■ GOAL OF THE EXERCISE:
Write out each entry once more so that it matches the original exactly.

*** GIVEN RECORDS Section Begins ***

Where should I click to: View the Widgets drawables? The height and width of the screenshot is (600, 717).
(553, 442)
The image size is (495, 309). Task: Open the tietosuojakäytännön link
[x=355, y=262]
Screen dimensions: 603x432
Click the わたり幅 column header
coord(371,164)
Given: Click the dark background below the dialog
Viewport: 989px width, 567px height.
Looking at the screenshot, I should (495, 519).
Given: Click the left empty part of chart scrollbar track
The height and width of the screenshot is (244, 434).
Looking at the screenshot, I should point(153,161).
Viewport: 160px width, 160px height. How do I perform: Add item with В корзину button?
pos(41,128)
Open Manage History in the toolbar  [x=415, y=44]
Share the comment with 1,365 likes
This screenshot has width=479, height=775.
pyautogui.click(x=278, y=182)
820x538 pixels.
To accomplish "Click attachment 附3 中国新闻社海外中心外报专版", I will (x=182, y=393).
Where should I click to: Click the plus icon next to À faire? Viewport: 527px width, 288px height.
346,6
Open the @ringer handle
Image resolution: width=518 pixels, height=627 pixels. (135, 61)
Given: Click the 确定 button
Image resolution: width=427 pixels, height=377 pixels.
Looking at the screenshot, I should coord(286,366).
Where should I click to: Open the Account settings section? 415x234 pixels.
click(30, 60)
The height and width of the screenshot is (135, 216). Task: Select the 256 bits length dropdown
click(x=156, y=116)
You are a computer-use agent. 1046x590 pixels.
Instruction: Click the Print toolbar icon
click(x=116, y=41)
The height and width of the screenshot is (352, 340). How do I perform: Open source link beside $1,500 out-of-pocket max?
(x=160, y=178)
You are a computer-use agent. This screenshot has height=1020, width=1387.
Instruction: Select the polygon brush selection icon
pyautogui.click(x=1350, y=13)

*** GIVEN RECORDS Section Ends ***

■ RESULT:
Where should I click to: View the Widgets drawables? The height and width of the screenshot is (600, 717).
(553, 442)
The image size is (495, 309). Task: Open the tietosuojakäytännön link
[x=355, y=262]
Screen dimensions: 603x432
Click the わたり幅 column header
coord(371,164)
Given: Click the dark background below the dialog
Viewport: 989px width, 567px height.
Looking at the screenshot, I should (495, 519).
Given: Click the left empty part of chart scrollbar track
The height and width of the screenshot is (244, 434).
Looking at the screenshot, I should point(153,161).
Viewport: 160px width, 160px height. How do I perform: Add item with В корзину button?
pos(41,128)
Open Manage History in the toolbar  [x=415, y=44]
Share the comment with 1,365 likes
This screenshot has width=479, height=775.
pyautogui.click(x=278, y=182)
820x538 pixels.
To accomplish "Click attachment 附3 中国新闻社海外中心外报专版", I will (x=182, y=393).
Where should I click to: Click the plus icon next to À faire? Viewport: 527px width, 288px height.
346,6
Open the @ringer handle
Image resolution: width=518 pixels, height=627 pixels. (135, 61)
Given: Click the 确定 button
Image resolution: width=427 pixels, height=377 pixels.
Looking at the screenshot, I should coord(286,366).
Where should I click to: Open the Account settings section? 415x234 pixels.
click(30, 60)
The height and width of the screenshot is (135, 216). Task: Select the 256 bits length dropdown
click(x=156, y=116)
You are a computer-use agent. 1046x590 pixels.
Instruction: Click the Print toolbar icon
click(x=116, y=41)
The height and width of the screenshot is (352, 340). How do I perform: Open source link beside $1,500 out-of-pocket max?
(x=160, y=178)
You are a computer-use agent. This screenshot has height=1020, width=1387.
Instruction: Select the polygon brush selection icon
pyautogui.click(x=1350, y=13)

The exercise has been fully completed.